**PROBLEM TO SOLVE:** Please restate each line of the data below exactly. Omit all images.

↓

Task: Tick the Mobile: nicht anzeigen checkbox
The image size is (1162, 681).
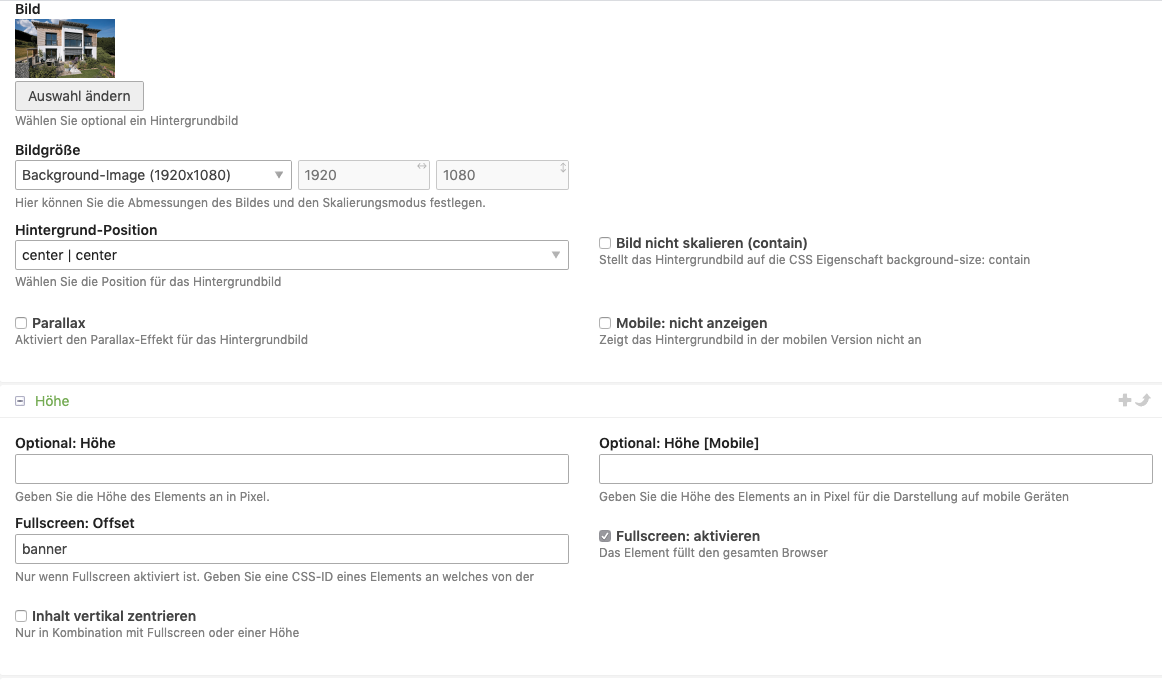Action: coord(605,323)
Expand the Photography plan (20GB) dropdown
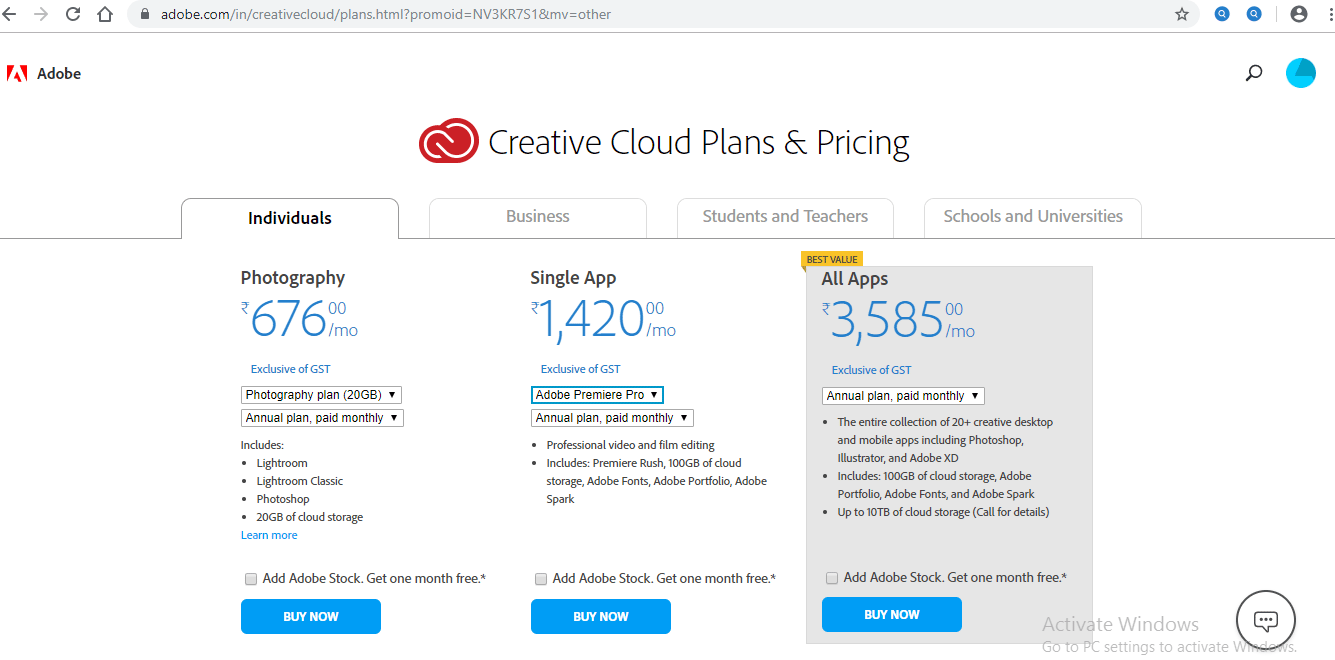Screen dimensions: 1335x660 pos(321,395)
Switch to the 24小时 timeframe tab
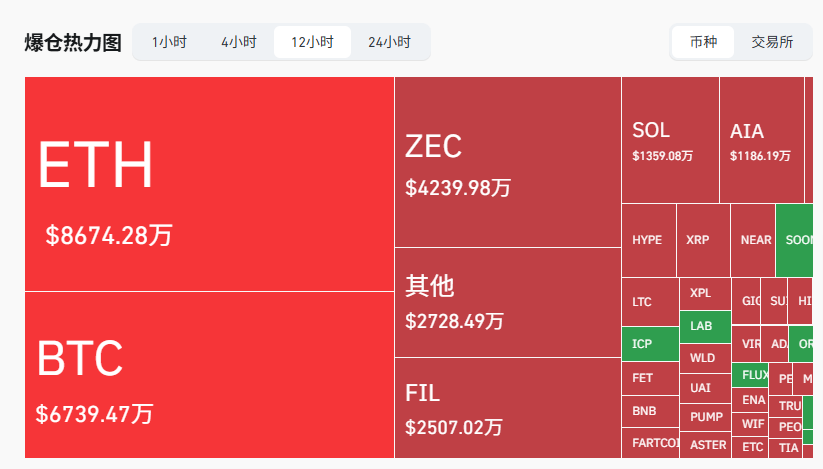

↑

**EXERCISE OUTPUT:**
Task: Tick the Mobile: nicht anzeigen checkbox
The image size is (1162, 681).
Action: coord(605,323)
Expand the Photography plan (20GB) dropdown
Screen dimensions: 1335x660 pos(321,395)
Switch to the 24小时 timeframe tab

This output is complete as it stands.